2. Tracking retention requires being able to compare rosters of all teachers employed in one year to subsequent years’ rosters, with multiple additional computations involved. Sometimes teachers are assigned to multiple schools and might be retained at one school but not at another school. For example, a PE teacher serves two different elementary schools one year then returns to one school but is assigned to a different second school the following year. Because the impact is different for the school vs. the district, you have to compute teacher retention both at the school level and at the district level, so really every teacher has two different retention metrics. And what if a teacher returns as an assistant principal? Is that teacher retained? It still results in a classroom role that needs to be filled. What about when teachers aren’t rehired or are shuffled around mid-year because of fluctuations in student enrollment or there’s a reduction in force? School closures? When a teacher transfers to another location, how is that coded? Because it’s so labor intensive, not all school districts, especially smaller ones, have the time or internal capacity in their HR or research departments to adequately track retention. It requires pretty sophisticated analysis to do it in a way that’s valid. If an external partner like NTC is doing the analysis, doing it right requires a data-sharing agreement with the district to get all the raw data, as well as interviews and investigation of a variety of contextual factors.

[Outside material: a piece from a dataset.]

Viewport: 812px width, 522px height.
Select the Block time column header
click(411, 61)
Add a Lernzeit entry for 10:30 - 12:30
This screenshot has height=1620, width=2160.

3. Perceived Teacher Self‐Efficacy as a Predictor of Job Stress and Burnout: Mediation Analyses; Teacher Efficacy: Capturing an Elusive Construct; Why Do Teachers Leave?

4. Teacher Shortages and Turnover in Rural Schools in the US: An Organizational Analysis

5. See for example: The Factors of Teacher Attrition and Retention: An Updated and Expanded Meta-Analysis of the Literature; The Effects of Working Conditions on Teacher Retention; The Impact of Induction and Mentoring Programs for Beginning Teachers: A Critical Review of the Research; Eight Ways States Can Act Now to Retain an Effective, Diverse Teacher Workforce

6. See for example: Teachers Like Us: Strategies for Increasing Educator Diversity In Public Schools; If You Listen, We Will Stay; Voices from the Classroom; Building a More Ethnoracially Diverse Teacher Workforce; Retaining Teachers of Color in Our Public Schools

7. Post pandemic, we are also specifically looking at things like burnout and stress at our partner sites. How are the people in the building doing in terms of mental exhaustion, being physically tired, and where can we step in and do something to further shore up how people are feeling about their jobs? See What Promotes Teachers’ Turnover Intention? Evidence From a Meta-Analysis.